> _SUPPLIED MATERIAL_

-- Opening Marker --

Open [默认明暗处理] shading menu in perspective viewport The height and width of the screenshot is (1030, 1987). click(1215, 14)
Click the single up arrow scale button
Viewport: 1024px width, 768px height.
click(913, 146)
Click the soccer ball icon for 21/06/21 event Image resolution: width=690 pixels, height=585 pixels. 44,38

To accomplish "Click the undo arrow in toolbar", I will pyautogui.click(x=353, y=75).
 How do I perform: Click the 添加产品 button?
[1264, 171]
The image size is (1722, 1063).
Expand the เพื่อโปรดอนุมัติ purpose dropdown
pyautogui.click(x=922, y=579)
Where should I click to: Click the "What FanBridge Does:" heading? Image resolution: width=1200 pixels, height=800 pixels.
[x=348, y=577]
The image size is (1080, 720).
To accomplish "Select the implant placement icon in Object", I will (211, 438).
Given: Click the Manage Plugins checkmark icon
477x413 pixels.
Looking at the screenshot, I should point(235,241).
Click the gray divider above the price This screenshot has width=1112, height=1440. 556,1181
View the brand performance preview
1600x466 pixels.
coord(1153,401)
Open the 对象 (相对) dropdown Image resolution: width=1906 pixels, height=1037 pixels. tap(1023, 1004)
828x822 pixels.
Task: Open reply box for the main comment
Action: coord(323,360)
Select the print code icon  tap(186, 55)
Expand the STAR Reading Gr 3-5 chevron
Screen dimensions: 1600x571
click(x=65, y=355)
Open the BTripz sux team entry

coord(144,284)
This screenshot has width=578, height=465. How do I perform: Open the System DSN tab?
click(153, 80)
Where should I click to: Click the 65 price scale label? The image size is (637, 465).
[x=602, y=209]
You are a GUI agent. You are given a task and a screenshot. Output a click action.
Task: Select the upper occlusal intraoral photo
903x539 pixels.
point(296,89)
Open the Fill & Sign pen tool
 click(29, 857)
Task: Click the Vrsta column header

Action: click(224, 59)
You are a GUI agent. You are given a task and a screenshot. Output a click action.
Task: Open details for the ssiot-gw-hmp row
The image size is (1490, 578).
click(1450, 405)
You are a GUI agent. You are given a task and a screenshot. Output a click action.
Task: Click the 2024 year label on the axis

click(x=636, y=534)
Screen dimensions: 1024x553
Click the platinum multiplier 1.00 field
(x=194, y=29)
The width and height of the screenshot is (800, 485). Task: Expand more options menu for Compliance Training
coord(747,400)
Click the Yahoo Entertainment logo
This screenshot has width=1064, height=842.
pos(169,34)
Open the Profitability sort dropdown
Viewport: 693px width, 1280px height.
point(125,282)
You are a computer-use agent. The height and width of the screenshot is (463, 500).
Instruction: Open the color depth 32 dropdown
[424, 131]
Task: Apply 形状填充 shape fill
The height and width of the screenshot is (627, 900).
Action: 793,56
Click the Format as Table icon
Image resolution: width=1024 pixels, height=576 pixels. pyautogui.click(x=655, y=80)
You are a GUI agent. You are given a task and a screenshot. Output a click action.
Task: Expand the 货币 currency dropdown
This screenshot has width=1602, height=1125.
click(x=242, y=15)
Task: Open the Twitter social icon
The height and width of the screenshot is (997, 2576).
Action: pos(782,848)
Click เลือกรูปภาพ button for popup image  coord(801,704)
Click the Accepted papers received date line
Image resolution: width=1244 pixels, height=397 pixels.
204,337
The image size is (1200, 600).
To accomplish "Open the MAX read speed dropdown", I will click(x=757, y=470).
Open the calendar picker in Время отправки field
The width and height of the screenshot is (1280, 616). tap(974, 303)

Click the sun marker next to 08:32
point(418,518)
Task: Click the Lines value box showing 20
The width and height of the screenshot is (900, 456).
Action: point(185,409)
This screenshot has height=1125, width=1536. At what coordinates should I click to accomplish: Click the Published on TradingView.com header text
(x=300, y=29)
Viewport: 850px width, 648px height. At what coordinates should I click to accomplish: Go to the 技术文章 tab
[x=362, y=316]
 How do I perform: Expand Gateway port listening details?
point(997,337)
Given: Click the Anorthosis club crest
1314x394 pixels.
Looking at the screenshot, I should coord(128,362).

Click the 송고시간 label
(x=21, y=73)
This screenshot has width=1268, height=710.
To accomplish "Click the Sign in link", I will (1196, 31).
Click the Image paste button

-- Closing Marker --

> _TASK OBJECTIVE_
Nothing may be omitted. Restate all of the entries exactly.

> _RESULT OF THE EXERCISE_
Open [默认明暗处理] shading menu in perspective viewport The height and width of the screenshot is (1030, 1987). click(1215, 14)
Click the single up arrow scale button
Viewport: 1024px width, 768px height.
click(913, 146)
Click the soccer ball icon for 21/06/21 event Image resolution: width=690 pixels, height=585 pixels. 44,38

To accomplish "Click the undo arrow in toolbar", I will pyautogui.click(x=353, y=75).
 How do I perform: Click the 添加产品 button?
[1264, 171]
The image size is (1722, 1063).
Expand the เพื่อโปรดอนุมัติ purpose dropdown
pyautogui.click(x=922, y=579)
Where should I click to: Click the "What FanBridge Does:" heading? Image resolution: width=1200 pixels, height=800 pixels.
[x=348, y=577]
The image size is (1080, 720).
To accomplish "Select the implant placement icon in Object", I will (211, 438).
Given: Click the Manage Plugins checkmark icon
477x413 pixels.
Looking at the screenshot, I should point(235,241).
Click the gray divider above the price This screenshot has width=1112, height=1440. 556,1181
View the brand performance preview
1600x466 pixels.
coord(1153,401)
Open the 对象 (相对) dropdown Image resolution: width=1906 pixels, height=1037 pixels. tap(1023, 1004)
828x822 pixels.
Task: Open reply box for the main comment
Action: coord(323,360)
Select the print code icon  tap(186, 55)
Expand the STAR Reading Gr 3-5 chevron
Screen dimensions: 1600x571
click(x=65, y=355)
Open the BTripz sux team entry

coord(144,284)
This screenshot has width=578, height=465. How do I perform: Open the System DSN tab?
click(153, 80)
Where should I click to: Click the 65 price scale label? The image size is (637, 465).
[x=602, y=209]
You are a GUI agent. You are given a task and a screenshot. Output a click action.
Task: Select the upper occlusal intraoral photo
903x539 pixels.
point(296,89)
Open the Fill & Sign pen tool
 click(29, 857)
Task: Click the Vrsta column header

Action: click(224, 59)
You are a GUI agent. You are given a task and a screenshot. Output a click action.
Task: Open details for the ssiot-gw-hmp row
The image size is (1490, 578).
click(1450, 405)
You are a GUI agent. You are given a task and a screenshot. Output a click action.
Task: Click the 2024 year label on the axis

click(x=636, y=534)
Screen dimensions: 1024x553
Click the platinum multiplier 1.00 field
(x=194, y=29)
The width and height of the screenshot is (800, 485). Task: Expand more options menu for Compliance Training
coord(747,400)
Click the Yahoo Entertainment logo
This screenshot has width=1064, height=842.
pos(169,34)
Open the Profitability sort dropdown
Viewport: 693px width, 1280px height.
point(125,282)
You are a computer-use agent. The height and width of the screenshot is (463, 500).
Instruction: Open the color depth 32 dropdown
[424, 131]
Task: Apply 形状填充 shape fill
The height and width of the screenshot is (627, 900).
Action: 793,56
Click the Format as Table icon
Image resolution: width=1024 pixels, height=576 pixels. pyautogui.click(x=655, y=80)
You are a GUI agent. You are given a task and a screenshot. Output a click action.
Task: Expand the 货币 currency dropdown
This screenshot has width=1602, height=1125.
click(x=242, y=15)
Task: Open the Twitter social icon
The height and width of the screenshot is (997, 2576).
Action: pos(782,848)
Click เลือกรูปภาพ button for popup image  coord(801,704)
Click the Accepted papers received date line
Image resolution: width=1244 pixels, height=397 pixels.
204,337
The image size is (1200, 600).
To accomplish "Open the MAX read speed dropdown", I will click(x=757, y=470).
Open the calendar picker in Время отправки field
The width and height of the screenshot is (1280, 616). tap(974, 303)

Click the sun marker next to 08:32
point(418,518)
Task: Click the Lines value box showing 20
The width and height of the screenshot is (900, 456).
Action: point(185,409)
This screenshot has height=1125, width=1536. At what coordinates should I click to accomplish: Click the Published on TradingView.com header text
(x=300, y=29)
Viewport: 850px width, 648px height. At what coordinates should I click to accomplish: Go to the 技术文章 tab
[x=362, y=316]
 How do I perform: Expand Gateway port listening details?
point(997,337)
Given: Click the Anorthosis club crest
1314x394 pixels.
Looking at the screenshot, I should coord(128,362).

Click the 송고시간 label
(x=21, y=73)
This screenshot has width=1268, height=710.
To accomplish "Click the Sign in link", I will (1196, 31).
Click the Image paste button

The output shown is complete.